Cynthia diz que ela poderia usar um vestido branco, mas a universidade definiu a beca pelo princípio de igualdade. “Não foi uma questão de representação do povo de axé, até porque tinha outros colegas que se formaram no mesmo dia e que também são de religiões de matriz africana. O pressuposto foi o respeito ao momento do rito que eu estava vivendo, inclusive apresentei declaração da minha mãe de santo dizendo que eu estava de preceito.”
A universidade se pautou na resolução interna número 175, que dispõe sobre a política de enfrentamento ao racismo institucional em suas diferentes formas de manifestação no âmbito da UFSC. “O preceito da Cynthia precisava ser respeitado. Então, a partir dessa resolução, também agimos sobre o racismo religioso”, diz Joana Célia.
RACISMO RELIGIOSO
Com a repercussão da sua história nos últimos dias, Cynthia diz que começou a receber ofensas pela internet. “Algumas pessoas têm sido extremamente agressivas, inclusive recebi mensagem privada e bloqueei, já recebi ameaça no WhatsApp e bloqueei. As pessoas não sabem que racismo é religioso é crime, mas precisam ter consciência de que essa discriminação, essa demonização da religião pode gerar mortes.”

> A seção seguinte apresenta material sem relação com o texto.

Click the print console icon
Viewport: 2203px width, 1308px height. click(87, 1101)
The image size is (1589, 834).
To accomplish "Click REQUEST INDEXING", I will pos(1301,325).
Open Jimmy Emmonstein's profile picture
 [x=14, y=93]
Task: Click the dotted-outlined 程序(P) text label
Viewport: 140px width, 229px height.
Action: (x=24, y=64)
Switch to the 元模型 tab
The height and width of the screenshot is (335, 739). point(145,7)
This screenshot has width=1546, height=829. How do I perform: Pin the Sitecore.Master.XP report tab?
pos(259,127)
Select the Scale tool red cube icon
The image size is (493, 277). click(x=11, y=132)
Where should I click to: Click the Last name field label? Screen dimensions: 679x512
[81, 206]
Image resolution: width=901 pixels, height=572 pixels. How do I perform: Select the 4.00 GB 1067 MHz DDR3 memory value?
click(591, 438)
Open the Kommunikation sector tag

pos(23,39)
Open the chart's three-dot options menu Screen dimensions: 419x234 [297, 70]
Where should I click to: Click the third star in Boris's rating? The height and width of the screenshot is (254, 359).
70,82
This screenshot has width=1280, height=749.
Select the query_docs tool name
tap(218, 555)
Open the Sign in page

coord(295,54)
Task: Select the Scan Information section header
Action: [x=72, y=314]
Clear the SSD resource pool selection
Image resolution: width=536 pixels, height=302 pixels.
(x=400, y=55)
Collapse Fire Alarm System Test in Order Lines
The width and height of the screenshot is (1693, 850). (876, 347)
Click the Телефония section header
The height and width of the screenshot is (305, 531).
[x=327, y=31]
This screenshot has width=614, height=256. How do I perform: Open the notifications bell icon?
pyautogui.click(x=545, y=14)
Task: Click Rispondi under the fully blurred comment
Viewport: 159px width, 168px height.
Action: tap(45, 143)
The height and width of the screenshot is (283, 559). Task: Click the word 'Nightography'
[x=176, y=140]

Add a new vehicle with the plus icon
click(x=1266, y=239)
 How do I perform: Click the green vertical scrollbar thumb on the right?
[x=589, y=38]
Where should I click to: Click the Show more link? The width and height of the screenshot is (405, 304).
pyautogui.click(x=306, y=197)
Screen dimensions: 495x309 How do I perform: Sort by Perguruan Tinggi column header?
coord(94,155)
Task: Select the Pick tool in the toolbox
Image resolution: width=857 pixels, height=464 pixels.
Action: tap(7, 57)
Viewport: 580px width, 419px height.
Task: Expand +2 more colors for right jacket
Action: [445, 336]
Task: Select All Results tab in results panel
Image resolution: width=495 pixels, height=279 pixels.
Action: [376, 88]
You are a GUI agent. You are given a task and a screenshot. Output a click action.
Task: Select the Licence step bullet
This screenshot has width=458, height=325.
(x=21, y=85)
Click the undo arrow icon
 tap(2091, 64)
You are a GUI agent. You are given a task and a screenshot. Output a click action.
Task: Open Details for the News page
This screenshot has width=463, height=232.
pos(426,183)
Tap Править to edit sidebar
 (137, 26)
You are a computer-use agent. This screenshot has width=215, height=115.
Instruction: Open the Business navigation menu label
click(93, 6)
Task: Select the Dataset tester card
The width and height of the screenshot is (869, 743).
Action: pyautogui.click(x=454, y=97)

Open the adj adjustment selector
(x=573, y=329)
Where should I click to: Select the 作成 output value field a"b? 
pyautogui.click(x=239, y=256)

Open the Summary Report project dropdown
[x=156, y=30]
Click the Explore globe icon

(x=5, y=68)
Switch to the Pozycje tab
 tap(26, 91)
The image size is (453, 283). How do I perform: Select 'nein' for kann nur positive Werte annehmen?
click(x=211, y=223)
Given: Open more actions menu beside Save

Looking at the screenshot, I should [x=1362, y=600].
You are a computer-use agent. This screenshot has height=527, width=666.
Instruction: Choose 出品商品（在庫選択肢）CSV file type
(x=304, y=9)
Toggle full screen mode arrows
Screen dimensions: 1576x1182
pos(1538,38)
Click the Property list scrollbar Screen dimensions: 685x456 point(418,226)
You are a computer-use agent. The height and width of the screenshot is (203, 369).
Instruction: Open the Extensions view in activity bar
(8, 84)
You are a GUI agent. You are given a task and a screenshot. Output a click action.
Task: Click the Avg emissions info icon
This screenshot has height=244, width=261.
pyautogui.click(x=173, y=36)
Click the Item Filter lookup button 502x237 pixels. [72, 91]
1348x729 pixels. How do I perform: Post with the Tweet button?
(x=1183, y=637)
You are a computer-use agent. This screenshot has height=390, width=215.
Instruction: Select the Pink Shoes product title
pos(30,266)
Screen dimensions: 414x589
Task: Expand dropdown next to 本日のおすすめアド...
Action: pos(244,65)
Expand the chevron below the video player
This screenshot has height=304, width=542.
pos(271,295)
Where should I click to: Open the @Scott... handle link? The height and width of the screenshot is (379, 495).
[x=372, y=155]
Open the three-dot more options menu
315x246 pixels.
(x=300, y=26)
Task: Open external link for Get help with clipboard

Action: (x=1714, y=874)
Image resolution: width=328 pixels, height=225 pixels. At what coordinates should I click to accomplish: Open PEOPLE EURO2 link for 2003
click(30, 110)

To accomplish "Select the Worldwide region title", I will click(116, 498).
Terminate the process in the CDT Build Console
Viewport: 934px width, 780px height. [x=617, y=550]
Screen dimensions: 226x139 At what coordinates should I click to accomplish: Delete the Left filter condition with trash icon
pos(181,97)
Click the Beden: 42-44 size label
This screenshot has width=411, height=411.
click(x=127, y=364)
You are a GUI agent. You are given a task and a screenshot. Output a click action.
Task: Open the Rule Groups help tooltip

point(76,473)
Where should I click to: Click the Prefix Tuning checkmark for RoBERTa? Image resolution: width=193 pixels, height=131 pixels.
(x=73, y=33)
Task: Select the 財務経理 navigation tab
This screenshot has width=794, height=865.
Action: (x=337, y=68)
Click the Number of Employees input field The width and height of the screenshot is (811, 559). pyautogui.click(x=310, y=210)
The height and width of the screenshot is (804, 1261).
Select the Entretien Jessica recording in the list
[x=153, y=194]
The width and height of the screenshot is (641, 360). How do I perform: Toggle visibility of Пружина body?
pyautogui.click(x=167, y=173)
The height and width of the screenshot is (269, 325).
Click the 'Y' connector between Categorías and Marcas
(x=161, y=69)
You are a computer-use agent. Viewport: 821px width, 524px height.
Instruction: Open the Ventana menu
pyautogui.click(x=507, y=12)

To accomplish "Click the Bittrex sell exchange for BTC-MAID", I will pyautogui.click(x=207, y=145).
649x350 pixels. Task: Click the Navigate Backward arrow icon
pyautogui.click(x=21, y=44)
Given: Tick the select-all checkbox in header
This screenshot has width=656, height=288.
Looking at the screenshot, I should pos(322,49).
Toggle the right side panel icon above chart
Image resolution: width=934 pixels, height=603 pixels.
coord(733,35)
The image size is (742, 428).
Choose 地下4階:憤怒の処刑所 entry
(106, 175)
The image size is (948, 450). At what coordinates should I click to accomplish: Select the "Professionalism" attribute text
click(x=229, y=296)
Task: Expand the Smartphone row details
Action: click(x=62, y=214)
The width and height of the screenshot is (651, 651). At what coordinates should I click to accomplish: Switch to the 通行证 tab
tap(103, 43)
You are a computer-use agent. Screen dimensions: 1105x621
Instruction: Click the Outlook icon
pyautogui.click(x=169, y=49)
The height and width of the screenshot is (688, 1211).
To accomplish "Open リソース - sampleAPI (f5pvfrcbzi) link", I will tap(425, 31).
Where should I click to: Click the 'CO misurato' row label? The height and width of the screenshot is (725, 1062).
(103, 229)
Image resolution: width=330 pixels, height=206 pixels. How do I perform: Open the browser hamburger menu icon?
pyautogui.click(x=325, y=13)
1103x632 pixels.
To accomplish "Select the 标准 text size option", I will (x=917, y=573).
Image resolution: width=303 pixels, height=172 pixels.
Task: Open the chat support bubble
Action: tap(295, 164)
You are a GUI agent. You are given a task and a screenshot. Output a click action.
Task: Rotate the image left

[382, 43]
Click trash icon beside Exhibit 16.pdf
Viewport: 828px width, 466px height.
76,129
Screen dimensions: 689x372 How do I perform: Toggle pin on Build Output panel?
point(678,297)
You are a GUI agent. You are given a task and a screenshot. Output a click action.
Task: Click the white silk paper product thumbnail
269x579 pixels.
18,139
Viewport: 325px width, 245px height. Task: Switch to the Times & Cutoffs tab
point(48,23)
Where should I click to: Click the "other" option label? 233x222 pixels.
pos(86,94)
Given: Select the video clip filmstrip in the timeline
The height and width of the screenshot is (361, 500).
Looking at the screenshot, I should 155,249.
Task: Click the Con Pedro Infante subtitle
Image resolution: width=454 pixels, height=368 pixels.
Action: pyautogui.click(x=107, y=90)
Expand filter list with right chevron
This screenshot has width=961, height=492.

A assistente social relata que, desde o dia da formatura, evita sair de casa sozinha. “Saí apenas para fazer uma prova de concurso, com o meu pai e o meu filho, e voltei para casa.”
Cynthia diz que já havia enfrentado preconceito por causa da sua religião antes da formação na UFSC.
“Os povos de axé têm a tendência meio de se esconderem, pois nós temos uma religião historicamente perseguida desde o período colonial e que realmente ocasiona crimes contras as pessoas de axé. Então somos muito discretos na nossa manifestação, embora isso venha mudando aos poucos.”
Para ela, as pessoas precisam saber como denunciar. “O Ministério Público, quando aceita a denúncia, toma a frente da ação e protege a vítima. O povo de axé está se munindo dessas informações para que não haja guerras religiosas. São necessárias campanhas educativas.”